Uma frase muda o fim do filme
São tantos caminhos
Tantos desvios
Depois de perder o sentido
Uma frase muda o fim do filme, uhh
Uma frase muda o fim do filme
Mas é interno o maior labirinto
‘Cê tá ligado bem, amigo
De volta ao motivo
Não
De volta ao motivo do motivo
Mil voltas no mundo
Em buscas e buscas
Depois, mais mil voltas em círculos
Um circo, num cerco de insanidade (uhh)
A fim de recuperar o que ‘cê já tinha no início

A fé que ele se refere está sempre com você, independente dos caminhos e o labirinto que o destino possa proporcionar, a motivação original que é responsável por te moldar estará sempre lá.

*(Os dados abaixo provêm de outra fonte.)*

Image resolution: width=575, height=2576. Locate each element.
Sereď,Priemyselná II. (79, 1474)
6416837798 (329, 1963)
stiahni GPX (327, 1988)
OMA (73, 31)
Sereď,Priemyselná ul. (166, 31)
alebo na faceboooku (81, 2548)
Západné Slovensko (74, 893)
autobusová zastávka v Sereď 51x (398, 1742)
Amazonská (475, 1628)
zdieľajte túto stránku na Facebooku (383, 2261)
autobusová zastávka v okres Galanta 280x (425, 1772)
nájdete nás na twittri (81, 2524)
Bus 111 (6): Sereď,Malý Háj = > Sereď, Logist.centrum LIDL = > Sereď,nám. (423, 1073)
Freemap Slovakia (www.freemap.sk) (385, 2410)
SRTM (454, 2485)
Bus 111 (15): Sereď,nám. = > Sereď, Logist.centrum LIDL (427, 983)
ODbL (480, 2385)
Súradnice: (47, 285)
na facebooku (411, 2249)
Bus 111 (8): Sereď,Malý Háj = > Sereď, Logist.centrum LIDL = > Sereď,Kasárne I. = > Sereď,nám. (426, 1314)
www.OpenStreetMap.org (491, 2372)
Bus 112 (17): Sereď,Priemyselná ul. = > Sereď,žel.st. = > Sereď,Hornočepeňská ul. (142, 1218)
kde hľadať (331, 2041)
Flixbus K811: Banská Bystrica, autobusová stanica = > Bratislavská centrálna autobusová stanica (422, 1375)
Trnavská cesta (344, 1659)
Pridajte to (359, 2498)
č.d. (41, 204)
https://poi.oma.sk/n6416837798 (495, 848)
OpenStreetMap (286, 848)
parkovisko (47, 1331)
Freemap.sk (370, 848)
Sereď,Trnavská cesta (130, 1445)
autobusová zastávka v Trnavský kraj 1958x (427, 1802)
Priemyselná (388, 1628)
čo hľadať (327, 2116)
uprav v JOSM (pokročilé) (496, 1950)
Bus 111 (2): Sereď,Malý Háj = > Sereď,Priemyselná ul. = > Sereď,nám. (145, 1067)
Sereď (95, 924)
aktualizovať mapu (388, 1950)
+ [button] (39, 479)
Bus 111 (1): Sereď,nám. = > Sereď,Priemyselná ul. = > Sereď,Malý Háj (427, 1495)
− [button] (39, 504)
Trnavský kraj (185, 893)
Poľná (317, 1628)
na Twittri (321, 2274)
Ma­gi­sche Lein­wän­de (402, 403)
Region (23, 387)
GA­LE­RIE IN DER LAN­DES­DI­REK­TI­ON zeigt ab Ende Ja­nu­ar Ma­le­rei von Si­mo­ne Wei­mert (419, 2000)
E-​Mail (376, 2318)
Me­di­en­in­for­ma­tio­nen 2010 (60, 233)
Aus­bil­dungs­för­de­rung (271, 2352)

É a fé em si mesmo e nos ideais que o seu contexto moldou.

Esquecer essa fé significaria o fim do Don L, pelo menos como aquele MC que conhecemos e aprendemos a admirar. Mas esse momento de hesitação, de desmotivação, é necessário para que ele e o ouvinte  possibilitem uma reconexão com seu início pessoal. Neste sentido, a presença do Gallo na faixa é fundamental, pois traz uma espécie de solução às angústias do Don e lança luz para uma nova perspectiva de encarar todos estes questionamentos tão íntimos.

Por isso, quando afirmo que esta é a melhor faixa do Don, me refiro principalmente a uma música que vai durar por gerações, o blueprint que irá inspirar muitos artistas durante anos.

“Aquela Fé” e, consequentemente, RPA3 conquistam isso e reafirmam Don L como um dos melhores compositores e intérpretes do rap nacional.